At the session I was glad to sit with Charles, who had been appearing and disappearing throughout the conference, which, like all extended conferences, now had a core of diligents joined now and then by floaters and visitors interested in one session or anothe
r. Maybe my sitting with Charles was also a retreat towards his conservative style away from Cindy’s flabbergasting behaviour.
Cindy at the discussion break went to the front of the session and after whispering in the chairperson’s ear took the floor to make an announcement that she wanted to “challenge the format”.
Charles groaned out aloud.
She wanted, she said, for the conference—or, at least, our working group—to grant more time for aboriginals and other colonial victims, who had, she claimed, not received proportionate time and she mumbled something about “white time” and “black time” and that at least one hour a day be set aside for their statements, poems, or whatever.
She talked of “compensatory time” for historical wrongs.
As she spoke, I thought, well I’ll have to go along with this because of my protective feelings about Cindy and because of another general feeling—that I’d had an easy life, enjoying the privileges of being white, and what was to be lost by going along with her?
But I suppose the tougher part of me said that I had an instinctive resistance to these simple-minded public acts of redemption.
I could see by an impatient nervous movement of his leg and his grunts that Charles wasn’t having any of Cindy’s proposal.

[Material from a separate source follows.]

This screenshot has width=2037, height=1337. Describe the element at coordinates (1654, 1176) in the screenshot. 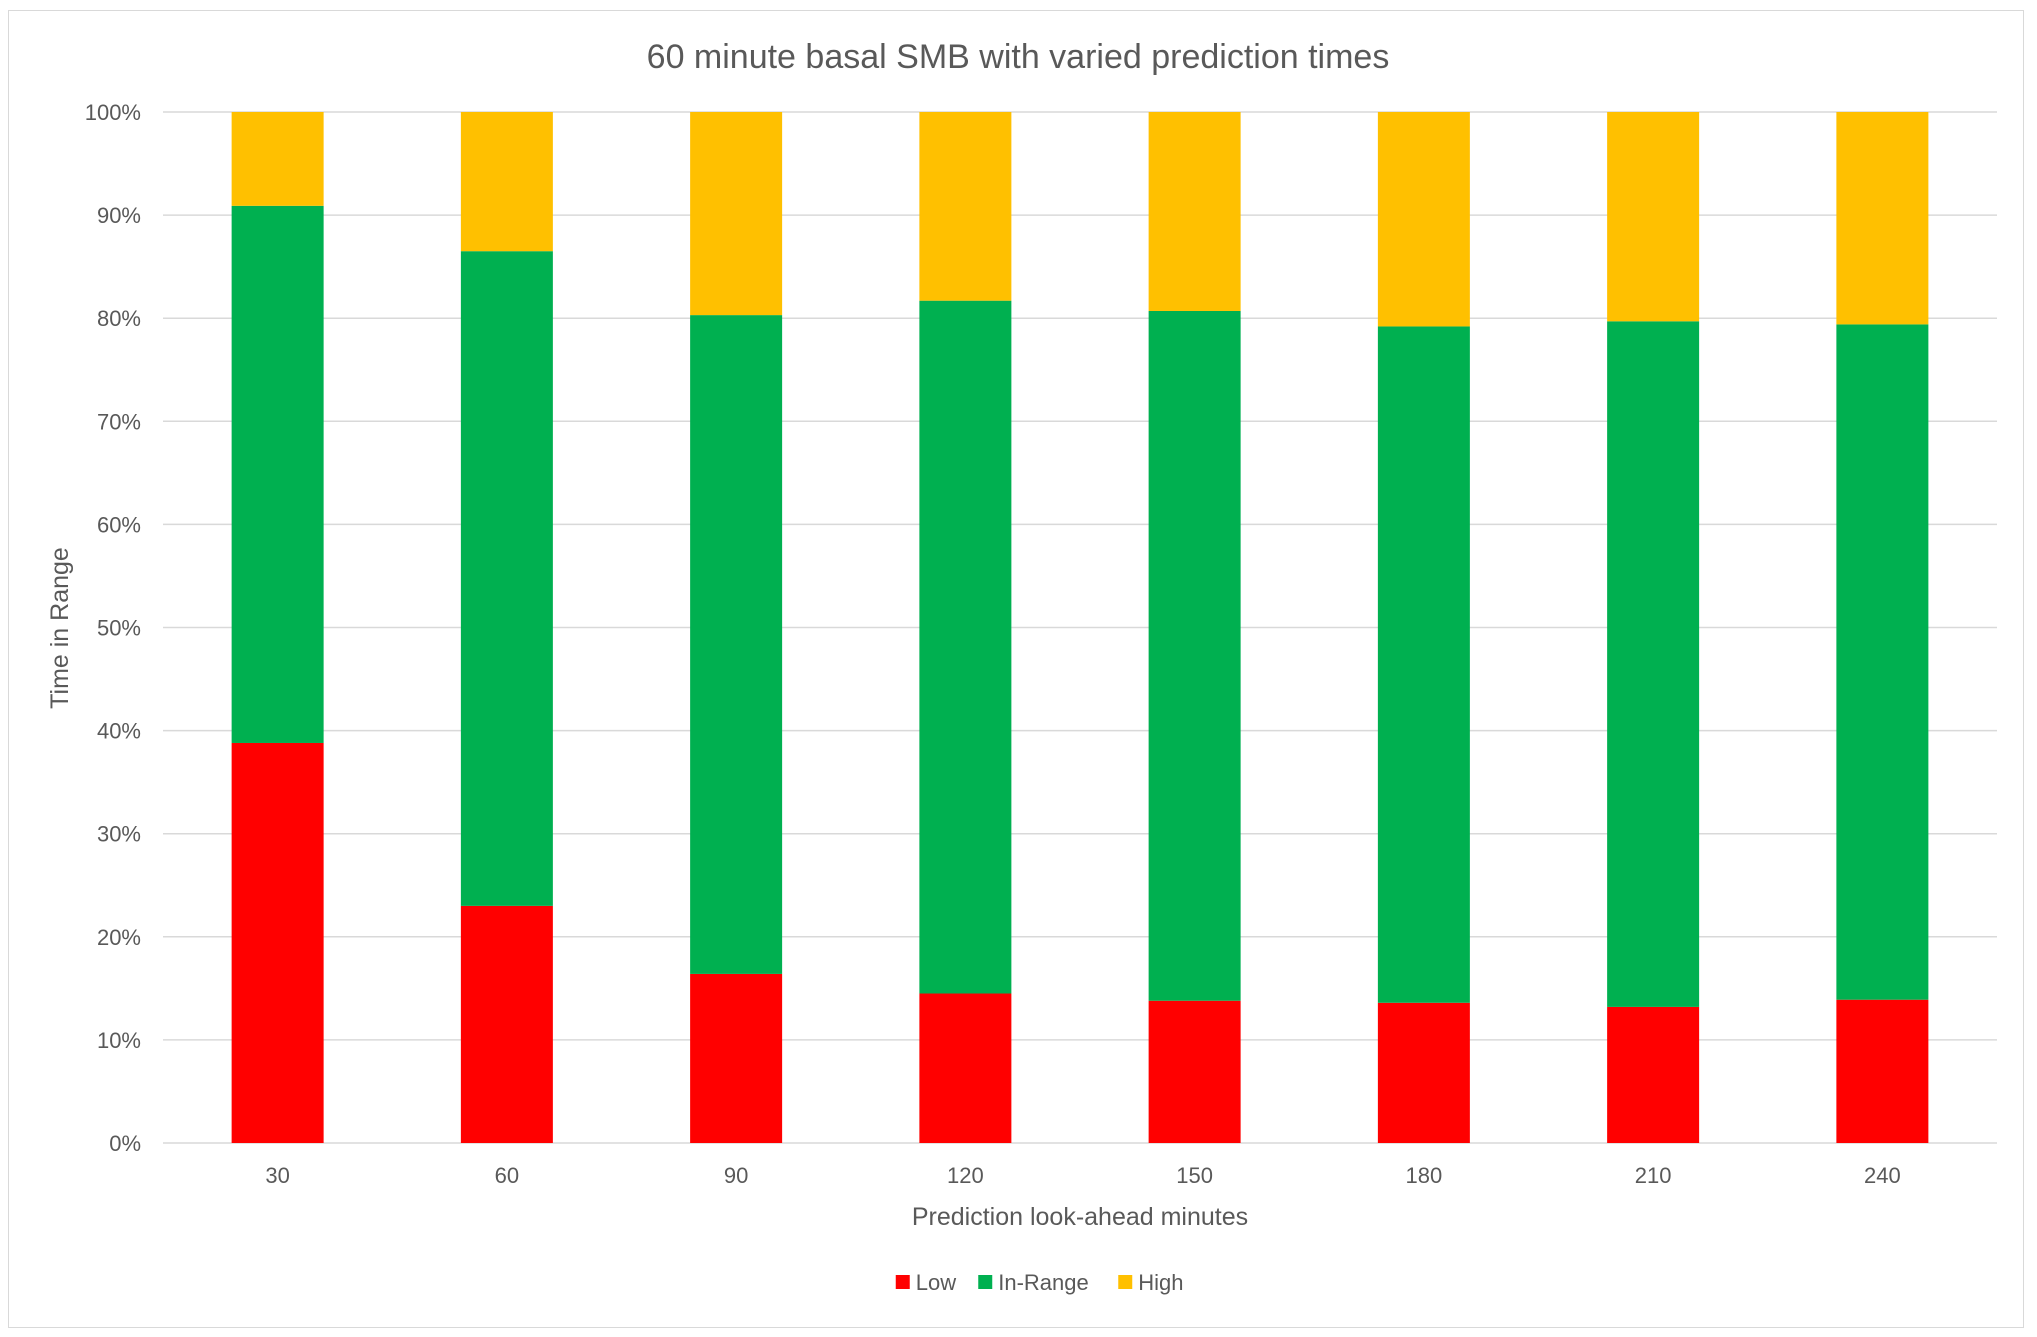

I see `x-tick-label: 210` at that location.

It occurred to me too that she might be displacing the intolerable experience of the rape, asking for sympathy and compensation for those who’d done it to her because she could not ask for it for herself. That she hadn’t assimilated the experience as quickly as she expected she might, that it had become an undigested distress.

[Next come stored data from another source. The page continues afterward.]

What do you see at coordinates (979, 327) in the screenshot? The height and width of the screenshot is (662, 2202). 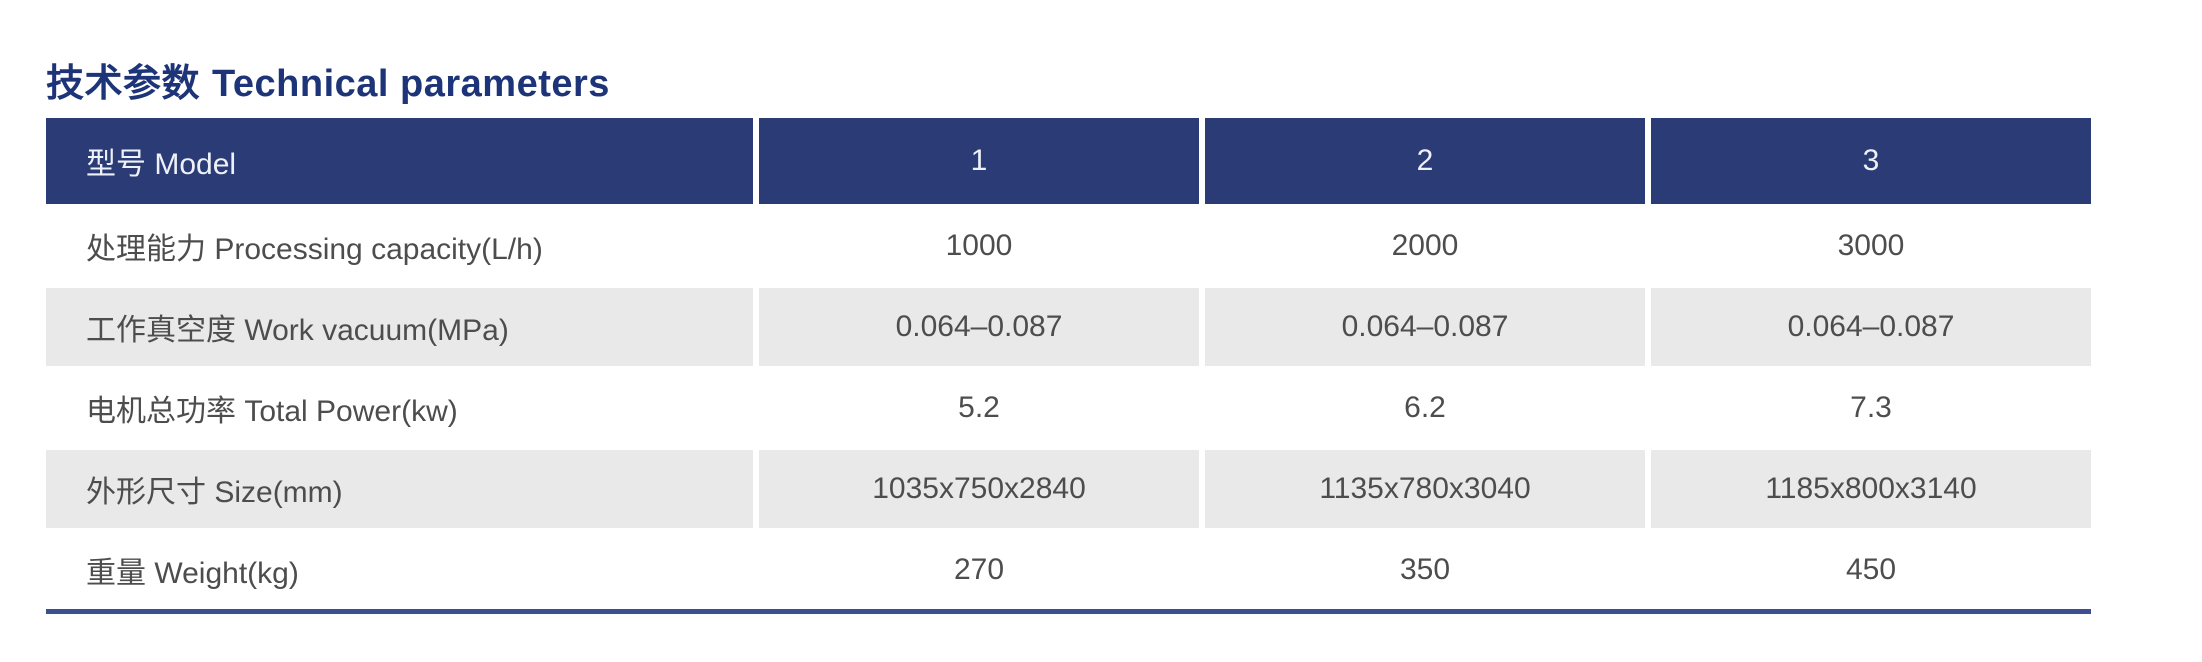 I see `cell-work-vacuum-1: 0.064–0.087` at bounding box center [979, 327].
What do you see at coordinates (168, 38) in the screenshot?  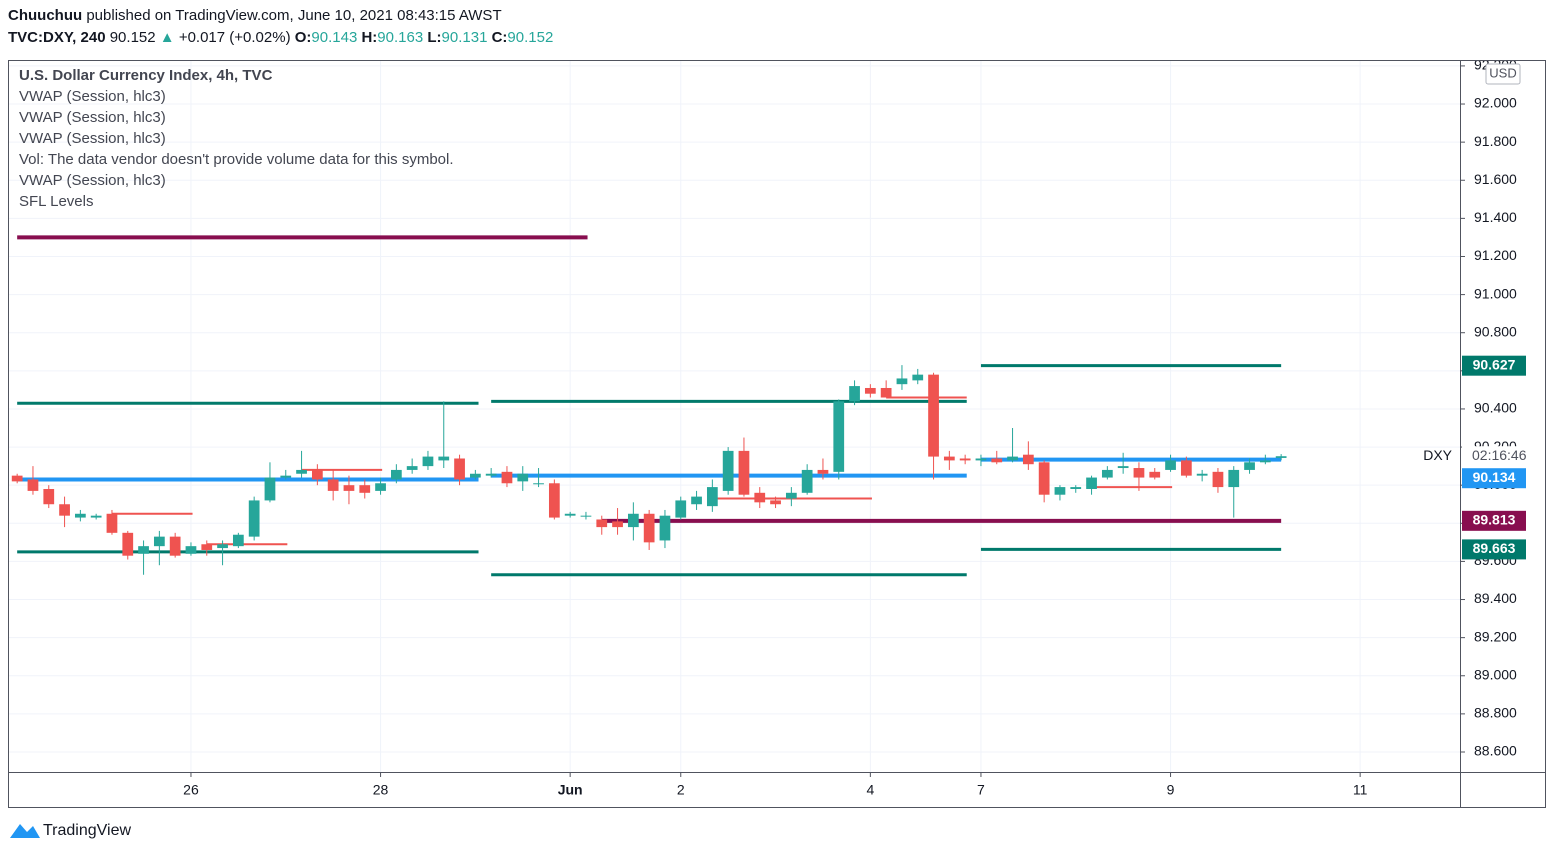 I see `up-arrow: ▲` at bounding box center [168, 38].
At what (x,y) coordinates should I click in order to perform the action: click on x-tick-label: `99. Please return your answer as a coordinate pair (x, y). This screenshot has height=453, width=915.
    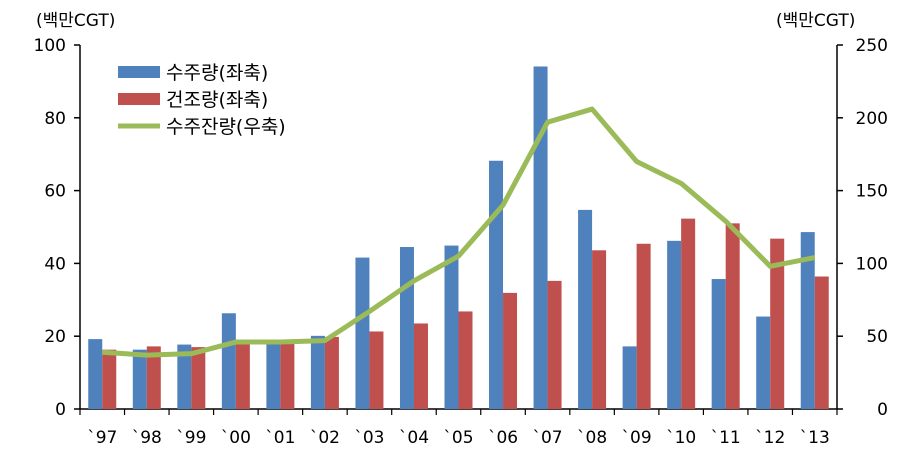
    Looking at the image, I should click on (191, 438).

The two aboriginals didn’t say anything although I assumed they were in on the plan, that this had grown out of their “meeting” together with Cindy yesterday.
Charles was up and attacking Cindy before I could restrain him, and anyway, how could I have restrained him?
“No,” Charles said, “for all my sympathies—and, believe it or not, I too am a bleeding-heart liberal—we have to remember this is not a welfare organisation. This is an academic conference, basically—no offence to the poets among us.” He waved an apologising hand vaguely at the poets in the audience behind him. “We have a program to which we should stick unless there are obvious intellectual reasons why we shouldn’t.”